Policy Cancellations: A Broken Presidential Promise?
Policy Cancellations: A Broken Presidential Promise?

If you like your plan, you can keep it. That was the Presidential pitch heard round the world, but now, three and half years later, we’re hearing reports of millions of policy cancellations and seeing the Administration issuing apologies and grasping for a remedy. So, where’s the discrepancy?

Here’s what happened

The Affordable Care Act (ACA) provided an outline for the minimum set of health care services (e.g. maternity care, hospitalizations, prescription drugs, etc.) that any health plan must cover beginning in 2014.  Together, these services are known as the essential health benefits (EHB). Beginning next year, all health plans must cover the EHB or their enrollees are subject to tax penalties (i.e. the so-called individual mandate in full force).
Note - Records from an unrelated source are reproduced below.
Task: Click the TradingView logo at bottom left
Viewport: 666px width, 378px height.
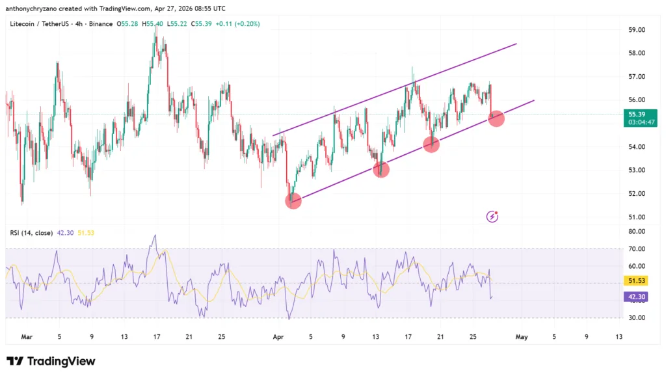Action: tap(51, 362)
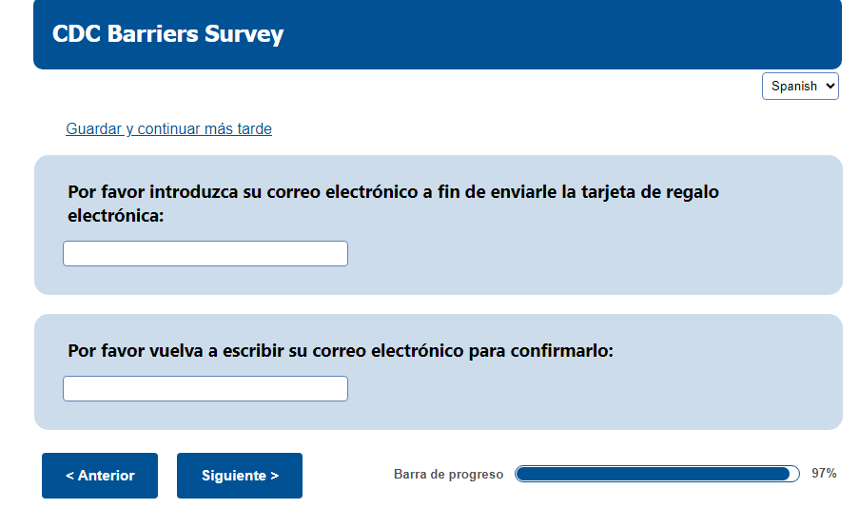Focus the first email address input field
Screen dimensions: 860x528
point(205,254)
That is, except for grandfathered plans. The ACA provided an exception to many of the law’s standards for plans that were in place on March 23, 2010 (the date the ACA was signed into law). If you had an insurance plan on that day and have kept that exact same plan with no changes in benefits, co-pays, or deductibles, you can keep the plan into 2014 and not be subject to a penalty.  However, there was nothing in the law compelling health insurers to continue offering their existing plans.

How policy cancellations affect you

So what does this mean?  It’s a classic political parsing.  Prior to March 23, 2010, the President’s pitch wasn’t untrue . . . so long as your health insurer wanted to continue offering you the same plan year after year.  Of course, adding that disclaimer doesn’t have quite the same ring to it, does it?

But are the policy cancellations really an unintended consequence of the ACA? The EHB were put in place in recognition that many individual policies don’t cover the things people need them to cover and are often designed to ward away the sickest (read: costliest) individuals. With this in mind, cancellations and the eventual extinction of bare-bones policies that don’t meet the requirements and goals of the law isn’t exactly shocking.

The rub: With Healthcare.gov off to a slow start, those with cancelled policies may have a hard (and error-riddled) time figuring out where to turn.